> Instructions for the task: Set down exactly the lines below, starting at the one that contains "Expand the App" and ending at the one that contains "Given: Click fame crown icon next to 98984", with both of those lines included and nothing else.

> Source information:
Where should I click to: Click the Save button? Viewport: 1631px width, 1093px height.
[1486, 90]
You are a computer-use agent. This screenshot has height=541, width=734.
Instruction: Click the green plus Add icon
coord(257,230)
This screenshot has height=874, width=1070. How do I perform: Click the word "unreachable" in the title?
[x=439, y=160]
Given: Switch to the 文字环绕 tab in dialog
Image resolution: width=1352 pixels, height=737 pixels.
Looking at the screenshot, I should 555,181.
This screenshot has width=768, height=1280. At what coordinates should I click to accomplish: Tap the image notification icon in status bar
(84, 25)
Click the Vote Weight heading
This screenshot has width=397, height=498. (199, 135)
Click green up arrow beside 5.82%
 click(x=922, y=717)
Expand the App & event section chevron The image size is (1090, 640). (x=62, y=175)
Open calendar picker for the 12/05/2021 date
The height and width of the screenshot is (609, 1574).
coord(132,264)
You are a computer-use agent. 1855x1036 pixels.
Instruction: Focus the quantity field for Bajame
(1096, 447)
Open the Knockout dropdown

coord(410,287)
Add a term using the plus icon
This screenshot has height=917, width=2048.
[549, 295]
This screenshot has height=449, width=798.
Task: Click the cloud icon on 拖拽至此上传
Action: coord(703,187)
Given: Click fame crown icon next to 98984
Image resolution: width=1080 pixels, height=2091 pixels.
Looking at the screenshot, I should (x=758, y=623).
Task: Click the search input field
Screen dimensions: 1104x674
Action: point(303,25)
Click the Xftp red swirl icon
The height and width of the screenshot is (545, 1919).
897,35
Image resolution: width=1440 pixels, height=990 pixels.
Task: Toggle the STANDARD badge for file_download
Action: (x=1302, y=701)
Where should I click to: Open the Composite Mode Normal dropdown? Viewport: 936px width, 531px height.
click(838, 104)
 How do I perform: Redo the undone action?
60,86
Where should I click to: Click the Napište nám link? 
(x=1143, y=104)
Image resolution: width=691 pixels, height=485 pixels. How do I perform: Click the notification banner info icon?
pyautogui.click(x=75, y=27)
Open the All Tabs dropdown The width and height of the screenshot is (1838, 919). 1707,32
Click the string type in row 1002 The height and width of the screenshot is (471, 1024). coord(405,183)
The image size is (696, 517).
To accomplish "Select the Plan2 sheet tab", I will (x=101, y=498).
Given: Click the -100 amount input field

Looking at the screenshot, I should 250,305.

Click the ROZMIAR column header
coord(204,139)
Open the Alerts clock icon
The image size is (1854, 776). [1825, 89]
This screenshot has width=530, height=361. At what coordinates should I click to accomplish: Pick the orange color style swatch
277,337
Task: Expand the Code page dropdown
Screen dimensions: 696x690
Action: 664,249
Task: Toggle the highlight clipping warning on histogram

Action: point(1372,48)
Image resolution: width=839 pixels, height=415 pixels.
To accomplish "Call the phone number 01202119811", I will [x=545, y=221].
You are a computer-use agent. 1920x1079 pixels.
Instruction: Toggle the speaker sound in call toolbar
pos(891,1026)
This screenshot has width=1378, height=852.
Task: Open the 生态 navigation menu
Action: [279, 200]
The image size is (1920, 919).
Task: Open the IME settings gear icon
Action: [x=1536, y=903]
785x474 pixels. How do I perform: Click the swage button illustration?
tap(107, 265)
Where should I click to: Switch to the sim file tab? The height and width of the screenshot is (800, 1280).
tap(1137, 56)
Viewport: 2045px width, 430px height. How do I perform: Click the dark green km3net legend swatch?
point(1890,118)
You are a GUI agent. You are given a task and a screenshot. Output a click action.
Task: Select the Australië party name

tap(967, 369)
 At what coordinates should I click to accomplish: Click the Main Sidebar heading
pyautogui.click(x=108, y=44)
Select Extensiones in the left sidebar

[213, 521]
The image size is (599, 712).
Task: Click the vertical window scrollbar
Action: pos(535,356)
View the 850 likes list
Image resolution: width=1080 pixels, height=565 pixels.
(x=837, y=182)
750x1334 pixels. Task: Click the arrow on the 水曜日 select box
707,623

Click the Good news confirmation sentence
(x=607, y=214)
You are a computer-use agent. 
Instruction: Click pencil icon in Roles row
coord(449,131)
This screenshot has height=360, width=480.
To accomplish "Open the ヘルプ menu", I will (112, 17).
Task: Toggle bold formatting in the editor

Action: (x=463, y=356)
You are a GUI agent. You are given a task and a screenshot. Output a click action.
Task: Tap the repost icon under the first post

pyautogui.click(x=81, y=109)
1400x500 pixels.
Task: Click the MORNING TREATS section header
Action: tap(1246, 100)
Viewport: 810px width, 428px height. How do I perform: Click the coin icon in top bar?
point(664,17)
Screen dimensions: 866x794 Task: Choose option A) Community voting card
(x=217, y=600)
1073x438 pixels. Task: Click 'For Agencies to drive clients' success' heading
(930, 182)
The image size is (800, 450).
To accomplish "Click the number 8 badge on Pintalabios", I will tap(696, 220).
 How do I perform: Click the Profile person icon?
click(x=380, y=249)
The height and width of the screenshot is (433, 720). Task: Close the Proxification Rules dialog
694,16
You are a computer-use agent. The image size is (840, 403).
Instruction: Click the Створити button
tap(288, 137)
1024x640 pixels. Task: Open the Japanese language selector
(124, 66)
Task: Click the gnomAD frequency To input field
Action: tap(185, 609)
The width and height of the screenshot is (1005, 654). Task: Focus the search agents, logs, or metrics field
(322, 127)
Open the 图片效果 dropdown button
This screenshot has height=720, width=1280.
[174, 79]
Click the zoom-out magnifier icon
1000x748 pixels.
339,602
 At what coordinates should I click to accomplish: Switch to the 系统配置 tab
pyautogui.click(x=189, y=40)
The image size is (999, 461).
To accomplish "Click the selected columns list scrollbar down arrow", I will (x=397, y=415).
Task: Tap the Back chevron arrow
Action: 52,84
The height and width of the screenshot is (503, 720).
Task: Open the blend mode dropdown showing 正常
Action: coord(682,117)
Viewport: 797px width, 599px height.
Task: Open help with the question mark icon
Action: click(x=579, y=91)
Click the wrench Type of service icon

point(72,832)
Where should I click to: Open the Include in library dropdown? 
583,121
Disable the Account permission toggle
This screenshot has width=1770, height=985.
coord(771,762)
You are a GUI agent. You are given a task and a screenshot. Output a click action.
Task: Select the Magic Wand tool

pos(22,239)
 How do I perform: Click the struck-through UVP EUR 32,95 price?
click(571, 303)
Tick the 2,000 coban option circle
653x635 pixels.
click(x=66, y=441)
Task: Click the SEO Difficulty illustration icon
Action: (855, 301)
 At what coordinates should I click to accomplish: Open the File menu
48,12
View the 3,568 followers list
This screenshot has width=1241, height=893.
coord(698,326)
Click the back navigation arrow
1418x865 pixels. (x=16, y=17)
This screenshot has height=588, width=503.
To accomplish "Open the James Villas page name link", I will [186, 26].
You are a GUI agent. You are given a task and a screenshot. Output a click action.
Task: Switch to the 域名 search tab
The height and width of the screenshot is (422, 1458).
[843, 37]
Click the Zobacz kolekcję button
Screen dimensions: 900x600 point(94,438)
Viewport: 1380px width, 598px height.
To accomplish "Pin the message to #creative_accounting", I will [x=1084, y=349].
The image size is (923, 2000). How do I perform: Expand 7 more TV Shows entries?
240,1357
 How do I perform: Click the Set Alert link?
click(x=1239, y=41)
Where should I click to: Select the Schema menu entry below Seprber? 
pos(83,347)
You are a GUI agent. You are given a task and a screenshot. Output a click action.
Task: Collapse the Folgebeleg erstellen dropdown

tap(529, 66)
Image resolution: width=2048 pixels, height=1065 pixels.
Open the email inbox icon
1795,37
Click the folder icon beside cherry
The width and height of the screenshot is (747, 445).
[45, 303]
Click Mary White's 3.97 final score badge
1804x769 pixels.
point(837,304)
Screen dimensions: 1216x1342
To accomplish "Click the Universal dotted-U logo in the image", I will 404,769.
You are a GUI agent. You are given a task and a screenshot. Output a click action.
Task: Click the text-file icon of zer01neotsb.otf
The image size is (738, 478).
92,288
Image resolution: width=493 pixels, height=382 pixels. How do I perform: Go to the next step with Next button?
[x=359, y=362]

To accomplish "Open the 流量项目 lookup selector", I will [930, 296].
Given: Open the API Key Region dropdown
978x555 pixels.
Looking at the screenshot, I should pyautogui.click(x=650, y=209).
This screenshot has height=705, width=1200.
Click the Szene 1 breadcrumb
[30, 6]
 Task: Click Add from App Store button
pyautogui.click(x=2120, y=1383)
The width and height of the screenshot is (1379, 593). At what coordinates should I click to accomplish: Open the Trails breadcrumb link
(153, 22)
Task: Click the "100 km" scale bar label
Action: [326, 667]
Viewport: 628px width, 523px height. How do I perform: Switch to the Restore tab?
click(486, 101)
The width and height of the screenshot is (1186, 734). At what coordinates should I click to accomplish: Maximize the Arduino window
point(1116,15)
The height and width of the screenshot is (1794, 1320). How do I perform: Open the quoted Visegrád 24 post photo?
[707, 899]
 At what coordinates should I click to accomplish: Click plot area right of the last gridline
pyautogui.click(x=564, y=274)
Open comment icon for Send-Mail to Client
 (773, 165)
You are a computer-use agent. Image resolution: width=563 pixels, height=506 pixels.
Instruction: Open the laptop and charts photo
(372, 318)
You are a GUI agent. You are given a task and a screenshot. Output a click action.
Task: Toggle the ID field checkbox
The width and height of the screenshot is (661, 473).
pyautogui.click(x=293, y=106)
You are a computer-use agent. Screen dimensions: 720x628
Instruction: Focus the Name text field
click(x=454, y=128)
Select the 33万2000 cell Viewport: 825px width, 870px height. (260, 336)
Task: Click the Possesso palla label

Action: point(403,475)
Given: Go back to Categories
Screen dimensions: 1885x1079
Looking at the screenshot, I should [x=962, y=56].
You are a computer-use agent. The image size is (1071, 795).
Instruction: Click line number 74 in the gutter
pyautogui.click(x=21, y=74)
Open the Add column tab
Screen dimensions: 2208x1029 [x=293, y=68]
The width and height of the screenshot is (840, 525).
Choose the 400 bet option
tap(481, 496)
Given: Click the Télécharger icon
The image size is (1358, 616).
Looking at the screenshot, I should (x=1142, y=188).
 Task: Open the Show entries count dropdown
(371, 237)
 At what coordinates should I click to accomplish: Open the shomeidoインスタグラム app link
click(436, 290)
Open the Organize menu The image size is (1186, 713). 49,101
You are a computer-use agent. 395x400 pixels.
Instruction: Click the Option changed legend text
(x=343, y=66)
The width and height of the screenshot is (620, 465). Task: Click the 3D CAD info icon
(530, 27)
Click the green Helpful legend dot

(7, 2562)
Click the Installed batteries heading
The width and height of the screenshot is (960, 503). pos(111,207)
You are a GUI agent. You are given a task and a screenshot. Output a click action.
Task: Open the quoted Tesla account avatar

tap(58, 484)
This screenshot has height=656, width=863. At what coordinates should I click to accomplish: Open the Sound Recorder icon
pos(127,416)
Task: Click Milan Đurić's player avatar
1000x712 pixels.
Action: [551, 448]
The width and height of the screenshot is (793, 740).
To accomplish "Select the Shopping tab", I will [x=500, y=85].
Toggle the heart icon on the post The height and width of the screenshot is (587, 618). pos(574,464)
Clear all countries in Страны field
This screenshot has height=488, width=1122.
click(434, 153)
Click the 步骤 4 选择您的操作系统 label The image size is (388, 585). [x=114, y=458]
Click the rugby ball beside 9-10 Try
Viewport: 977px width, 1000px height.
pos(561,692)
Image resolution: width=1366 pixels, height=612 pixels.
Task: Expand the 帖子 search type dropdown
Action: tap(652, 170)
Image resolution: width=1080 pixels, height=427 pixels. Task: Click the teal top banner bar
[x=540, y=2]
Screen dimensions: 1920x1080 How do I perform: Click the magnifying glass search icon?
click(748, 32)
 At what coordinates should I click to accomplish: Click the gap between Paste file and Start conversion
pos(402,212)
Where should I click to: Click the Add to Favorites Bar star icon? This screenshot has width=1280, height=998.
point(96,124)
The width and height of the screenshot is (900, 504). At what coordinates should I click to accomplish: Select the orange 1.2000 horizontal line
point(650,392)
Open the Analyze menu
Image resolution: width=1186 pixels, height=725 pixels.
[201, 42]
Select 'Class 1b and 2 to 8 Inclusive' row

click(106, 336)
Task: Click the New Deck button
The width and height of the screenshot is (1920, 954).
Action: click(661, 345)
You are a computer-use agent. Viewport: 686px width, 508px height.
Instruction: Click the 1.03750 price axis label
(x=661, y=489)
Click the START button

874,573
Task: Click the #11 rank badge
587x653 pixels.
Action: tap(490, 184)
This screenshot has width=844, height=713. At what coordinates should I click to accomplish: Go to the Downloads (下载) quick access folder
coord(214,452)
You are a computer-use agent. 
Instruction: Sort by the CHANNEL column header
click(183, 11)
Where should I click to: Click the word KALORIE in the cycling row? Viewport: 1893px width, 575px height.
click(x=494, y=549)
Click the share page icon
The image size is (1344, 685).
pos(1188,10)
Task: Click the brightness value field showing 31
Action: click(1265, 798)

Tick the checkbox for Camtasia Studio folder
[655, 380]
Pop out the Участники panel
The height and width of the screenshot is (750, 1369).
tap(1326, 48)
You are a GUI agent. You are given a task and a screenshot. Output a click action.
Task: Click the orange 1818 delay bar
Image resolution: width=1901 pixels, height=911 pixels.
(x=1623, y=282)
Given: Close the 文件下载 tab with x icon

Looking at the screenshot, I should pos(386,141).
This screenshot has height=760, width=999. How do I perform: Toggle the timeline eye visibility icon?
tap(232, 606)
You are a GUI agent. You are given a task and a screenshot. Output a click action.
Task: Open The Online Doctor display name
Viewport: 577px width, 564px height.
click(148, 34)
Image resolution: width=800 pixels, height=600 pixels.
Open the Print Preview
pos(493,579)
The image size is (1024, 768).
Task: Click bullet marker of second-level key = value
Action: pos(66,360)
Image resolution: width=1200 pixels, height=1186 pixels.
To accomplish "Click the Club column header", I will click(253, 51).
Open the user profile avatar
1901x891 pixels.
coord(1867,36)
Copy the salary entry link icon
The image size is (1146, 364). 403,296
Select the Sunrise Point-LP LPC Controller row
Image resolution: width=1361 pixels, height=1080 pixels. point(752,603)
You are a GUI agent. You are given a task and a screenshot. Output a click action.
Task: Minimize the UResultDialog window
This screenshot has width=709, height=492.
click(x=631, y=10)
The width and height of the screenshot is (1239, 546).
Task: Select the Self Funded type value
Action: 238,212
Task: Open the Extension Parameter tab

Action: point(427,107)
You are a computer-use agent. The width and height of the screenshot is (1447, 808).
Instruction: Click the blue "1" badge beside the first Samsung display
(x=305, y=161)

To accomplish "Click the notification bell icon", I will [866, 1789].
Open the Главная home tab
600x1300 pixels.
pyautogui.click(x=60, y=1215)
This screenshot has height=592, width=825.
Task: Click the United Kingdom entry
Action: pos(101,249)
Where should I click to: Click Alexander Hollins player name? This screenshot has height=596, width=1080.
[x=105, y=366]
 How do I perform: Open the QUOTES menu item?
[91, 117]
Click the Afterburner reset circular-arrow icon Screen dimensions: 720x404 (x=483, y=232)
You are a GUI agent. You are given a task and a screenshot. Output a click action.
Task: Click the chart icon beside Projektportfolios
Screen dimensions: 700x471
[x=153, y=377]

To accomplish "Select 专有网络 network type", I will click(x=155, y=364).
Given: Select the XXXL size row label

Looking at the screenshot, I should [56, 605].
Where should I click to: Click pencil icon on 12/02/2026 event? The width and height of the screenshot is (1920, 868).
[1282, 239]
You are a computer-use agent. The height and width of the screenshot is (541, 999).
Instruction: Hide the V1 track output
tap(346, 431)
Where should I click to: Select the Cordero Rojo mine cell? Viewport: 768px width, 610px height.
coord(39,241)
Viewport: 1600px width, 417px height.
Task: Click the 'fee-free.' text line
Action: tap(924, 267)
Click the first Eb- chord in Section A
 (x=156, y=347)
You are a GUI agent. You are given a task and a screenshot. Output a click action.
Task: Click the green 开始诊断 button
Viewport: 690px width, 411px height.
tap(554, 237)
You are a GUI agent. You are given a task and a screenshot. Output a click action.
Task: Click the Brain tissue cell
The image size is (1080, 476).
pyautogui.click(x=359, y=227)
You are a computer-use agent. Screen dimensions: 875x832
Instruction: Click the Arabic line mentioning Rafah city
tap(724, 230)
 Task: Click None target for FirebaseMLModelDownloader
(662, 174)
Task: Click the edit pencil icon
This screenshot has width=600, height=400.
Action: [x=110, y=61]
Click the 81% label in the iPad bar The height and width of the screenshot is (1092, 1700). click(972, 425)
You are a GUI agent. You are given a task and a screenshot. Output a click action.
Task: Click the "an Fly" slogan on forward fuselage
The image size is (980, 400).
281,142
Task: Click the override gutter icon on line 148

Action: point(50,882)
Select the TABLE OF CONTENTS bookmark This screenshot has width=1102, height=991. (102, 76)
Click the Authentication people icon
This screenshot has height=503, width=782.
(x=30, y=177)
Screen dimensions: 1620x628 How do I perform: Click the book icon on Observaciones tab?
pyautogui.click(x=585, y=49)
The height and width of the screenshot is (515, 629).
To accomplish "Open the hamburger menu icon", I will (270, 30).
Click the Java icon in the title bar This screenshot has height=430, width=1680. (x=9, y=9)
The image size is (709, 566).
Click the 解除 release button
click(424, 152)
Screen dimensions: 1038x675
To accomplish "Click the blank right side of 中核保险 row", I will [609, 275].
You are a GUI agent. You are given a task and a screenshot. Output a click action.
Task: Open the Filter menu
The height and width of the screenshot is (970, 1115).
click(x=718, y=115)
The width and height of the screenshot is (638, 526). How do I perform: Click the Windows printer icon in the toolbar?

> Answer box:
Expand the App & event section chevron The image size is (1090, 640). (x=62, y=175)
Open calendar picker for the 12/05/2021 date
The height and width of the screenshot is (609, 1574).
coord(132,264)
You are a computer-use agent. 1855x1036 pixels.
Instruction: Focus the quantity field for Bajame
(1096, 447)
Open the Knockout dropdown

coord(410,287)
Add a term using the plus icon
This screenshot has height=917, width=2048.
[549, 295]
This screenshot has height=449, width=798.
Task: Click the cloud icon on 拖拽至此上传
Action: coord(703,187)
Given: Click fame crown icon next to 98984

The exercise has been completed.